By: GZ on Lunedì 22 Agosto 2005 00:42
E tanto per cambiare argomento dopo che il libro di Simmons ha raggiunto le 44 mila copie (che per un libro tecnico sui problemi dell'estrazione di petrolio è un record assoluto) ora lo ritrovi dappertutto, ^il New York Times mensile##http://www.nytimes.com/2005/08/21/magazine^ vi dedica tutto il pezzo di agosto con un articolo affascinante.

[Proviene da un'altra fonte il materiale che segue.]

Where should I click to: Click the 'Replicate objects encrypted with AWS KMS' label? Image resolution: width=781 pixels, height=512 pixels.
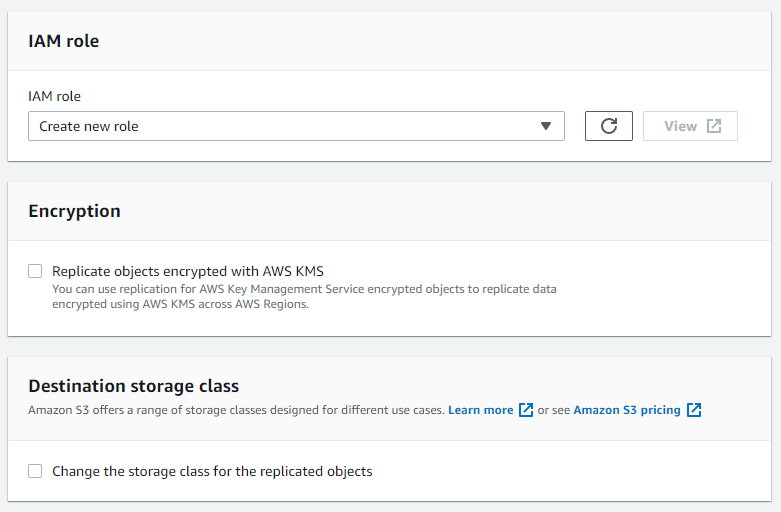tap(188, 271)
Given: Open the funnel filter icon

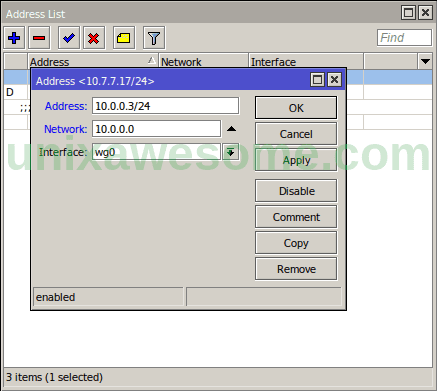Looking at the screenshot, I should [154, 38].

Ad esempio i Sauditi dicono che la tesi del "peak oil" è falsa, che possono salire dai 10 di oggi a 15 milioni di barili di produzione al giorno e anche oltre per altri 30 anni, che Simmons non capisce i papers tecnici che ha trovato, ma rifiutano una certificazione internazionale delle loro riserve, dicono di fidarsi che possono produrre ancora
In pratica oggi siamo a 84 milioni di barili al giorno nel mondo di produzuione, ogni anno circa 2 milioni vengono meno nel mondo per esaurimento di pozzi vecchi e altri 2 milioni vengono domandati in più ogni anno dalla Cina ed Asia. Per cui come minimo occorre trovare 4 milioni in più di barili ogni anno
Ieri ^il New York Times va a intervistare#http://www.nytimes.com/2005/08/21/magazine/21OIL.html?pagewanted=all&oref=login^ l'ex capo dell'Aramco exploration and production, Sadad al-Husseini, in pratica l'uomo che ne sa di più al mondo essendo stato al vertice dell'esplorazione in Arabia ed essendo stato ora sostituito è più libero di parlare di altri.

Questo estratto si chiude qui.